## begin

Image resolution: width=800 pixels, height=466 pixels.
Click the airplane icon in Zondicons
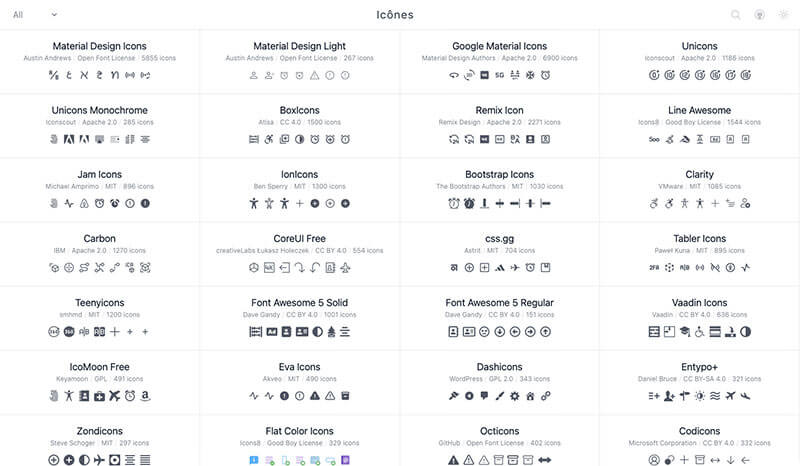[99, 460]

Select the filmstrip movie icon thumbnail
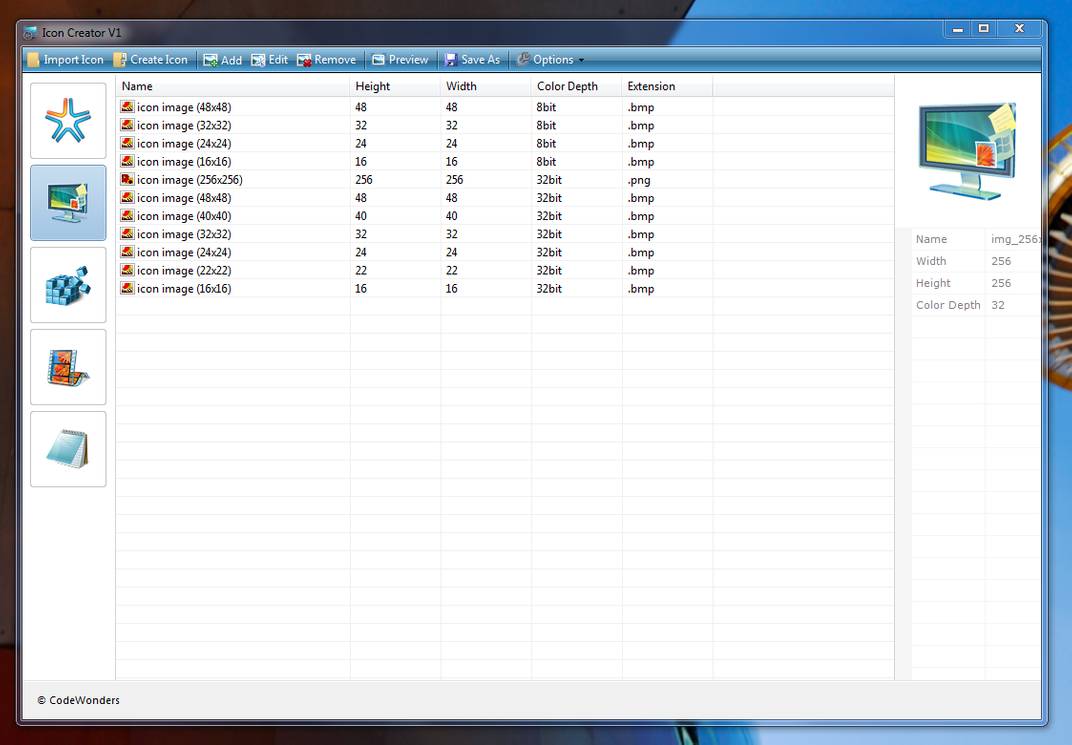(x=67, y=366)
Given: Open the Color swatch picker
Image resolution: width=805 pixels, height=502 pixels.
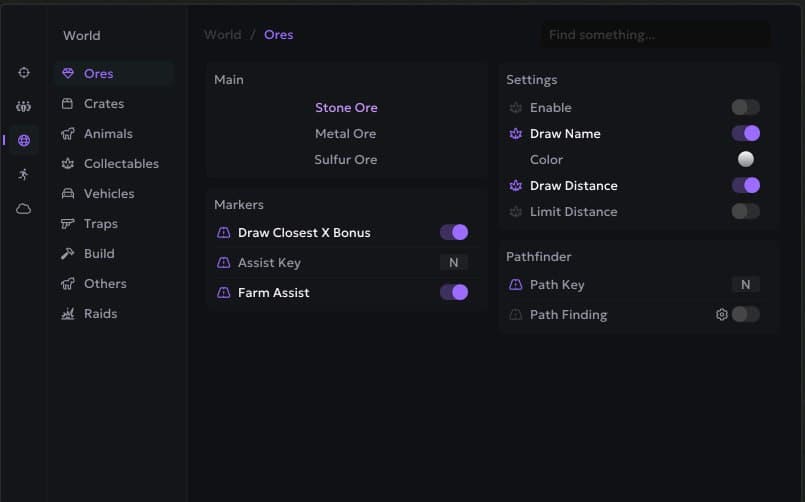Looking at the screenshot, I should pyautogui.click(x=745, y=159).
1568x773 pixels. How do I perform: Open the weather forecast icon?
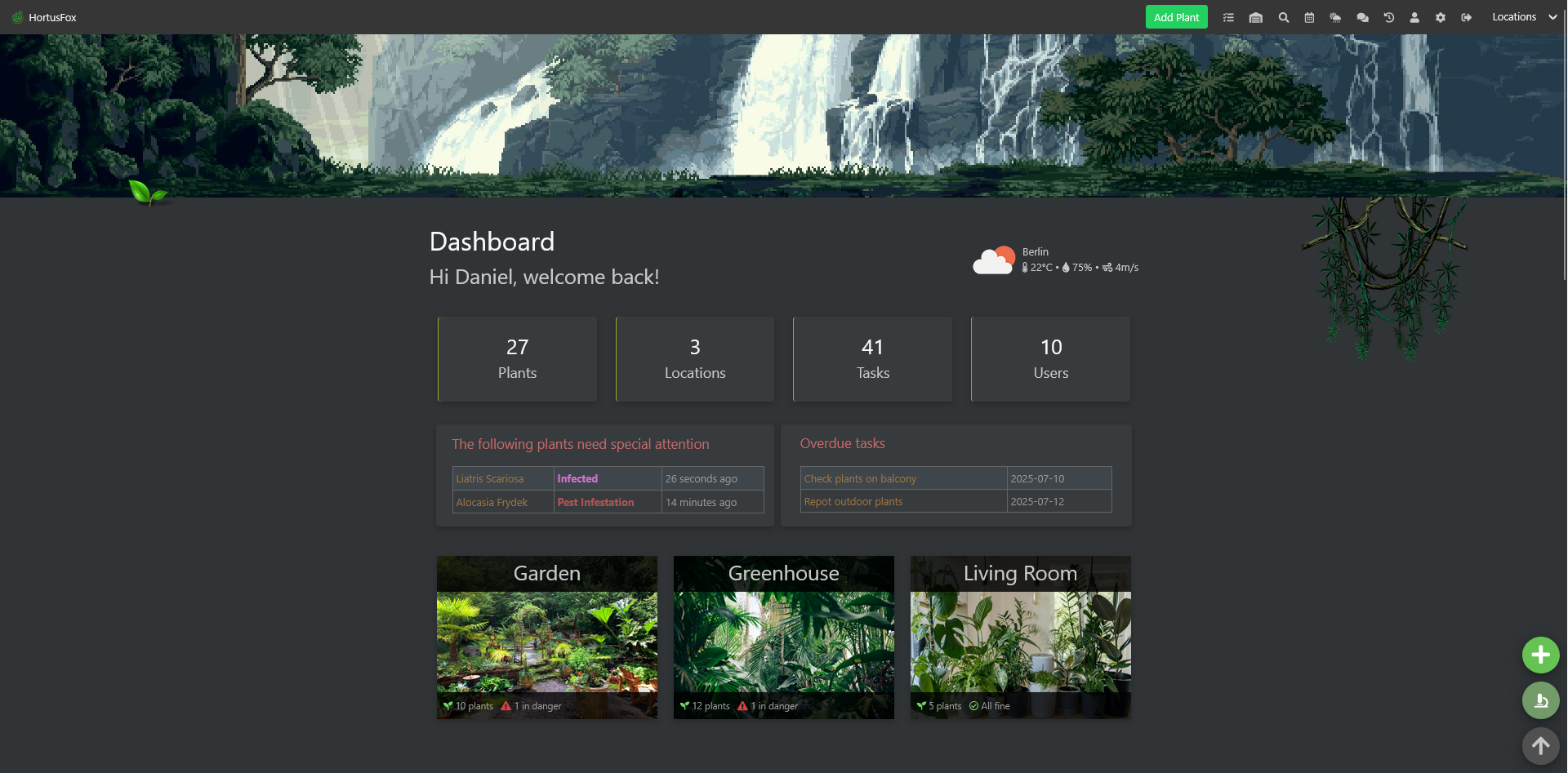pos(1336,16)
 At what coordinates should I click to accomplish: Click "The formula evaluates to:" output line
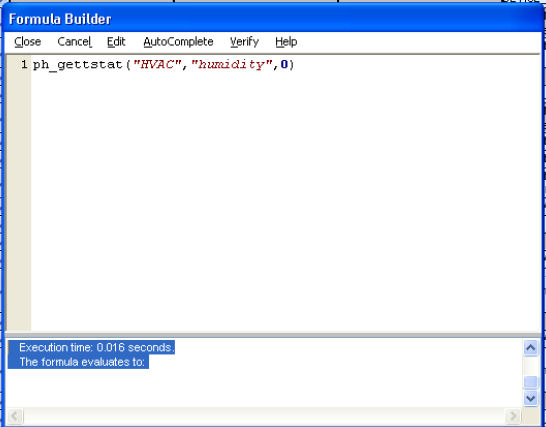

## end

> What the task asks
Reproduce all of the lines above word for word, omitting the pictures.

> Result of the exercise
Image resolution: width=800 pixels, height=466 pixels.
Click the airplane icon in Zondicons
[99, 460]

Select the filmstrip movie icon thumbnail
(x=67, y=366)
Given: Open the Color swatch picker
Image resolution: width=805 pixels, height=502 pixels.
Looking at the screenshot, I should pyautogui.click(x=745, y=159).
1568x773 pixels. How do I perform: Open the weather forecast icon?
pos(1336,16)
 At what coordinates should I click to accomplish: Click "The formula evaluates to:" output line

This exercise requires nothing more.